The problem: From top to bottom, return the records that follow exactly.

Task input:
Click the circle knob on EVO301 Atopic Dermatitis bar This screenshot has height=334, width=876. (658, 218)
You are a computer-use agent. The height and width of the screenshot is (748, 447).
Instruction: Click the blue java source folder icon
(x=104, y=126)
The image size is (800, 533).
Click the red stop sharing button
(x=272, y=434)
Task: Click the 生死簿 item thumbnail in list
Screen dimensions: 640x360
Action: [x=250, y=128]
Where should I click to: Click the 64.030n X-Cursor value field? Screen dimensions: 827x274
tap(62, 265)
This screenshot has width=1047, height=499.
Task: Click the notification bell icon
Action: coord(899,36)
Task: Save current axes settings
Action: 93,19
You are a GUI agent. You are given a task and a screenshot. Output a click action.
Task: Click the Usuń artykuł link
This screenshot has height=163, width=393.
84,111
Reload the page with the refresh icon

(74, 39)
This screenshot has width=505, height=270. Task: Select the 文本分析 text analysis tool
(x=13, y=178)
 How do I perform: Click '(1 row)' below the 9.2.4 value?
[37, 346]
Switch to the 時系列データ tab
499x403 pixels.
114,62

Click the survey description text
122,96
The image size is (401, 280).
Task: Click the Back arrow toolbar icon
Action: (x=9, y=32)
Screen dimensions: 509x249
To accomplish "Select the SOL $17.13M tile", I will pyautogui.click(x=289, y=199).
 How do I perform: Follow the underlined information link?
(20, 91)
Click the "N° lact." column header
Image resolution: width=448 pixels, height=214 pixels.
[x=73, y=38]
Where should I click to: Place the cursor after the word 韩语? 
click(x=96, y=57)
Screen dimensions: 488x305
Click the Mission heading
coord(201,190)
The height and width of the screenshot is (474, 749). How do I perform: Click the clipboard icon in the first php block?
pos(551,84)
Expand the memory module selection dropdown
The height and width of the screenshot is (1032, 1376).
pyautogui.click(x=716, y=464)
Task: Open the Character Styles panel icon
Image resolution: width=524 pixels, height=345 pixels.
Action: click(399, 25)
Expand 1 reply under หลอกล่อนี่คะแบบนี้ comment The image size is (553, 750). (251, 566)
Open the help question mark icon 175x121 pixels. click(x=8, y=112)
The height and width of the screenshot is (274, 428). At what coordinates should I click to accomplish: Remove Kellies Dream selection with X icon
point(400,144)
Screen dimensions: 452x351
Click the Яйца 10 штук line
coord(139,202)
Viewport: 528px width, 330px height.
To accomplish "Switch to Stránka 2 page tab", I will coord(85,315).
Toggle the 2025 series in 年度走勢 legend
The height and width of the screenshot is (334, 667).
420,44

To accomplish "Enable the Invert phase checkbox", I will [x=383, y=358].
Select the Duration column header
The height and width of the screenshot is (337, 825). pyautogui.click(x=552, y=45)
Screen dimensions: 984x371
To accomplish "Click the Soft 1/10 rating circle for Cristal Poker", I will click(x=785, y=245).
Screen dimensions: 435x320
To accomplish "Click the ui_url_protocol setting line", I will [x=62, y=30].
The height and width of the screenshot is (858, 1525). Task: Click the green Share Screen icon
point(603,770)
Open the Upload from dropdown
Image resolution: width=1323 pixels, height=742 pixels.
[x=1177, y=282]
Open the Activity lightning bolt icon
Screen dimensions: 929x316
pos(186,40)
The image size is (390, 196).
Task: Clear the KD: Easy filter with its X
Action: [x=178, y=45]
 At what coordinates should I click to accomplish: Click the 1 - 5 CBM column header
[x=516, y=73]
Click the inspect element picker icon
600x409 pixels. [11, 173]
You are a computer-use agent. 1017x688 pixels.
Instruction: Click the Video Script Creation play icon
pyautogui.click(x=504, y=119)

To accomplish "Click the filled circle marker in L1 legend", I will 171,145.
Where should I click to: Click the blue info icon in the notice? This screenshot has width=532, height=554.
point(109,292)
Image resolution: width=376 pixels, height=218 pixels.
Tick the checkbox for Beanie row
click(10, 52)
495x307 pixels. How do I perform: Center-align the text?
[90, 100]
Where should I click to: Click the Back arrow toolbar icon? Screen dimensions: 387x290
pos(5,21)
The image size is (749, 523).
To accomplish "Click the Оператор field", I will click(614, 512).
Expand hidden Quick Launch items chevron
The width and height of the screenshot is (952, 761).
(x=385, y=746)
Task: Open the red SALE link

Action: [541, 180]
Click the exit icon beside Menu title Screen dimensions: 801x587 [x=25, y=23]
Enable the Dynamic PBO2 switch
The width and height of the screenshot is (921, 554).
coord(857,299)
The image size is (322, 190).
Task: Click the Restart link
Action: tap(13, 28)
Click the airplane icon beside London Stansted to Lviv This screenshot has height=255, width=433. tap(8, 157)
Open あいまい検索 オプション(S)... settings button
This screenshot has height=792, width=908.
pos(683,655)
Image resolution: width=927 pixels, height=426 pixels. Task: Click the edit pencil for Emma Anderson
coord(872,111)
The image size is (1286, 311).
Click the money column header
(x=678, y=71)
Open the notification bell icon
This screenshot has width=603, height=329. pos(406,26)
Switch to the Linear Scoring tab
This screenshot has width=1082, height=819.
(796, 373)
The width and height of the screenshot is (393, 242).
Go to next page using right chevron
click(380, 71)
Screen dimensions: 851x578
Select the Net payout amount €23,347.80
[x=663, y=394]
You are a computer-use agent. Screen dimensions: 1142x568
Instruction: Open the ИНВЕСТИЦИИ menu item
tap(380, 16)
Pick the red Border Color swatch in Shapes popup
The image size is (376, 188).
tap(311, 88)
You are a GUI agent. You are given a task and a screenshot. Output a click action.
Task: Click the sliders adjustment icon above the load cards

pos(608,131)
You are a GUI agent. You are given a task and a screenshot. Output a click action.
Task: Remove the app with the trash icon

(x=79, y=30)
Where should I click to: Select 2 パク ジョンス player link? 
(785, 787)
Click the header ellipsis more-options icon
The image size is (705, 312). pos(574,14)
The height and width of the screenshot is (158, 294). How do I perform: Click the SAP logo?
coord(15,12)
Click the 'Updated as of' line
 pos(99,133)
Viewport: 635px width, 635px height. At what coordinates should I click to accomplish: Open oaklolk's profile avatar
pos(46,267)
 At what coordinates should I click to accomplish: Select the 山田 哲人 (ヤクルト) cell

Solved problem:
Click the circle knob on EVO301 Atopic Dermatitis bar This screenshot has height=334, width=876. (658, 218)
You are a computer-use agent. The height and width of the screenshot is (748, 447).
Instruction: Click the blue java source folder icon
(x=104, y=126)
The image size is (800, 533).
Click the red stop sharing button
(x=272, y=434)
Task: Click the 生死簿 item thumbnail in list
Screen dimensions: 640x360
Action: [x=250, y=128]
Where should I click to: Click the 64.030n X-Cursor value field? Screen dimensions: 827x274
tap(62, 265)
This screenshot has width=1047, height=499.
Task: Click the notification bell icon
Action: coord(899,36)
Task: Save current axes settings
Action: 93,19
You are a GUI agent. You are given a task and a screenshot. Output a click action.
Task: Click the Usuń artykuł link
This screenshot has height=163, width=393.
84,111
Reload the page with the refresh icon

(74, 39)
This screenshot has width=505, height=270. Task: Select the 文本分析 text analysis tool
(x=13, y=178)
 How do I perform: Click '(1 row)' below the 9.2.4 value?
[37, 346]
Switch to the 時系列データ tab
499x403 pixels.
114,62

Click the survey description text
122,96
The image size is (401, 280).
Task: Click the Back arrow toolbar icon
Action: (x=9, y=32)
Screen dimensions: 509x249
To accomplish "Select the SOL $17.13M tile", I will pyautogui.click(x=289, y=199).
 How do I perform: Follow the underlined information link?
(20, 91)
Click the "N° lact." column header
Image resolution: width=448 pixels, height=214 pixels.
[x=73, y=38]
Where should I click to: Place the cursor after the word 韩语? 
click(x=96, y=57)
Screen dimensions: 488x305
Click the Mission heading
coord(201,190)
The height and width of the screenshot is (474, 749). How do I perform: Click the clipboard icon in the first php block?
pos(551,84)
Expand the memory module selection dropdown
The height and width of the screenshot is (1032, 1376).
pyautogui.click(x=716, y=464)
Task: Open the Character Styles panel icon
Image resolution: width=524 pixels, height=345 pixels.
Action: click(399, 25)
Expand 1 reply under หลอกล่อนี่คะแบบนี้ comment The image size is (553, 750). (251, 566)
Open the help question mark icon 175x121 pixels. click(x=8, y=112)
The height and width of the screenshot is (274, 428). At what coordinates should I click to accomplish: Remove Kellies Dream selection with X icon
point(400,144)
Screen dimensions: 452x351
Click the Яйца 10 штук line
coord(139,202)
Viewport: 528px width, 330px height.
To accomplish "Switch to Stránka 2 page tab", I will coord(85,315).
Toggle the 2025 series in 年度走勢 legend
The height and width of the screenshot is (334, 667).
420,44

To accomplish "Enable the Invert phase checkbox", I will [x=383, y=358].
Select the Duration column header
The height and width of the screenshot is (337, 825). pyautogui.click(x=552, y=45)
Screen dimensions: 984x371
To accomplish "Click the Soft 1/10 rating circle for Cristal Poker", I will click(x=785, y=245).
Screen dimensions: 435x320
To accomplish "Click the ui_url_protocol setting line", I will [x=62, y=30].
The height and width of the screenshot is (858, 1525). Task: Click the green Share Screen icon
point(603,770)
Open the Upload from dropdown
Image resolution: width=1323 pixels, height=742 pixels.
[x=1177, y=282]
Open the Activity lightning bolt icon
Screen dimensions: 929x316
pos(186,40)
The image size is (390, 196).
Task: Clear the KD: Easy filter with its X
Action: [x=178, y=45]
 At what coordinates should I click to accomplish: Click the 1 - 5 CBM column header
[x=516, y=73]
Click the inspect element picker icon
600x409 pixels. [11, 173]
You are a computer-use agent. 1017x688 pixels.
Instruction: Click the Video Script Creation play icon
pyautogui.click(x=504, y=119)

To accomplish "Click the filled circle marker in L1 legend", I will 171,145.
Where should I click to: Click the blue info icon in the notice? This screenshot has width=532, height=554.
point(109,292)
Image resolution: width=376 pixels, height=218 pixels.
Tick the checkbox for Beanie row
click(10, 52)
495x307 pixels. How do I perform: Center-align the text?
[90, 100]
Where should I click to: Click the Back arrow toolbar icon? Screen dimensions: 387x290
pos(5,21)
The image size is (749, 523).
To accomplish "Click the Оператор field", I will click(614, 512).
Expand hidden Quick Launch items chevron
The width and height of the screenshot is (952, 761).
(x=385, y=746)
Task: Open the red SALE link

Action: [541, 180]
Click the exit icon beside Menu title Screen dimensions: 801x587 [x=25, y=23]
Enable the Dynamic PBO2 switch
The width and height of the screenshot is (921, 554).
coord(857,299)
The image size is (322, 190).
Task: Click the Restart link
Action: tap(13, 28)
Click the airplane icon beside London Stansted to Lviv This screenshot has height=255, width=433. tap(8, 157)
Open あいまい検索 オプション(S)... settings button
This screenshot has height=792, width=908.
pos(683,655)
Image resolution: width=927 pixels, height=426 pixels. Task: Click the edit pencil for Emma Anderson
coord(872,111)
The image size is (1286, 311).
Click the money column header
(x=678, y=71)
Open the notification bell icon
This screenshot has width=603, height=329. pos(406,26)
Switch to the Linear Scoring tab
This screenshot has width=1082, height=819.
(796, 373)
The width and height of the screenshot is (393, 242).
Go to next page using right chevron
click(380, 71)
Screen dimensions: 851x578
Select the Net payout amount €23,347.80
[x=663, y=394]
You are a computer-use agent. Screen dimensions: 1142x568
Instruction: Open the ИНВЕСТИЦИИ menu item
tap(380, 16)
Pick the red Border Color swatch in Shapes popup
The image size is (376, 188).
tap(311, 88)
You are a GUI agent. You are given a task and a screenshot. Output a click action.
Task: Click the sliders adjustment icon above the load cards

pos(608,131)
You are a GUI agent. You are given a task and a screenshot. Output a click action.
Task: Remove the app with the trash icon

(x=79, y=30)
Where should I click to: Select 2 パク ジョンス player link? 
(785, 787)
Click the header ellipsis more-options icon
The image size is (705, 312). pos(574,14)
The height and width of the screenshot is (158, 294). How do I perform: Click the SAP logo?
coord(15,12)
Click the 'Updated as of' line
 pos(99,133)
Viewport: 635px width, 635px height. At what coordinates should I click to accomplish: Open oaklolk's profile avatar
pos(46,267)
 At what coordinates should I click to accomplish: Select the 山田 哲人 (ヤクルト) cell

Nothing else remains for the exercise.